* Data section:
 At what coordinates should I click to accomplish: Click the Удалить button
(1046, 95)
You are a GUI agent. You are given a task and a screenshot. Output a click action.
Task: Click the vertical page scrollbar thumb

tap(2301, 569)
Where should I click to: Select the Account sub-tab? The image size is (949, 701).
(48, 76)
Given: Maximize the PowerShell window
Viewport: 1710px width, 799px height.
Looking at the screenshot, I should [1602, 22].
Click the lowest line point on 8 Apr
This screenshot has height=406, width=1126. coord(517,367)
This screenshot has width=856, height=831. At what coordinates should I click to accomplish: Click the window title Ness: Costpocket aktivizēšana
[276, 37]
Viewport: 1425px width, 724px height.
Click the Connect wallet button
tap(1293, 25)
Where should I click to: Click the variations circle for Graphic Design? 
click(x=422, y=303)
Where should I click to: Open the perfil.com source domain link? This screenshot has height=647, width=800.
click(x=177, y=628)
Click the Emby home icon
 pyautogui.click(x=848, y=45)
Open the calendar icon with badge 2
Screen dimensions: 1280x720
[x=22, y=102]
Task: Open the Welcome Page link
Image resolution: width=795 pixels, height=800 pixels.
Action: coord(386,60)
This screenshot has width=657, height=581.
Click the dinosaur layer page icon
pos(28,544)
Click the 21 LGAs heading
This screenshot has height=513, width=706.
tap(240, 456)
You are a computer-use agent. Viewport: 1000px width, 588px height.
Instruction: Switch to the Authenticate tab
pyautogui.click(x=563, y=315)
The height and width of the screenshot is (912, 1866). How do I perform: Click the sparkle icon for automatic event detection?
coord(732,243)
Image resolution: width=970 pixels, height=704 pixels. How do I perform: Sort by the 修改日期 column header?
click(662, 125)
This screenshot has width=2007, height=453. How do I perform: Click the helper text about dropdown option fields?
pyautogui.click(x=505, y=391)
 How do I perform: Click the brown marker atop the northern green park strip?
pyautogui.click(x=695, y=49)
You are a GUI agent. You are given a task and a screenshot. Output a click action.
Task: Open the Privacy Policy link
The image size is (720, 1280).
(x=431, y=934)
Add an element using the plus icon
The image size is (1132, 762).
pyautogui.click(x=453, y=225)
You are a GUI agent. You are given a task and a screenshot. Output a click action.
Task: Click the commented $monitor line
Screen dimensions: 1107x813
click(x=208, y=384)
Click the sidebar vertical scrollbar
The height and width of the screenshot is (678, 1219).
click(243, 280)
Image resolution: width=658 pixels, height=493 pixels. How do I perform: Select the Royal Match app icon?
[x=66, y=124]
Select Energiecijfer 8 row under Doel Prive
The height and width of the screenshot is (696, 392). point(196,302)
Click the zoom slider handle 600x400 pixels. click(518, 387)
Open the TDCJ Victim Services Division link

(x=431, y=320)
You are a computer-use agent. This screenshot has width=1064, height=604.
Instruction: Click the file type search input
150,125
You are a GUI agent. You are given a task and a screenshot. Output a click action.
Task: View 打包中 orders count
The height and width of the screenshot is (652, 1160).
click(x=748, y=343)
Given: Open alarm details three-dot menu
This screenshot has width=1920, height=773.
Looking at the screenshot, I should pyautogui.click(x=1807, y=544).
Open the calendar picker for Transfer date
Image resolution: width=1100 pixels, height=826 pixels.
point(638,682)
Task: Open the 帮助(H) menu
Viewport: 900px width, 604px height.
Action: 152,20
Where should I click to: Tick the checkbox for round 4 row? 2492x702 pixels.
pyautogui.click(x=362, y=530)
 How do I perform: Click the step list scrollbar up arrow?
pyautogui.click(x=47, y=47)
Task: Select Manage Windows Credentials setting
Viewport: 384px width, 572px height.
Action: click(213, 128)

* Task to carry out: Show every line from the entries above in which the word "menu" appears.

* Task solution:
Given: Open alarm details three-dot menu
Task: Open the 帮助(H) menu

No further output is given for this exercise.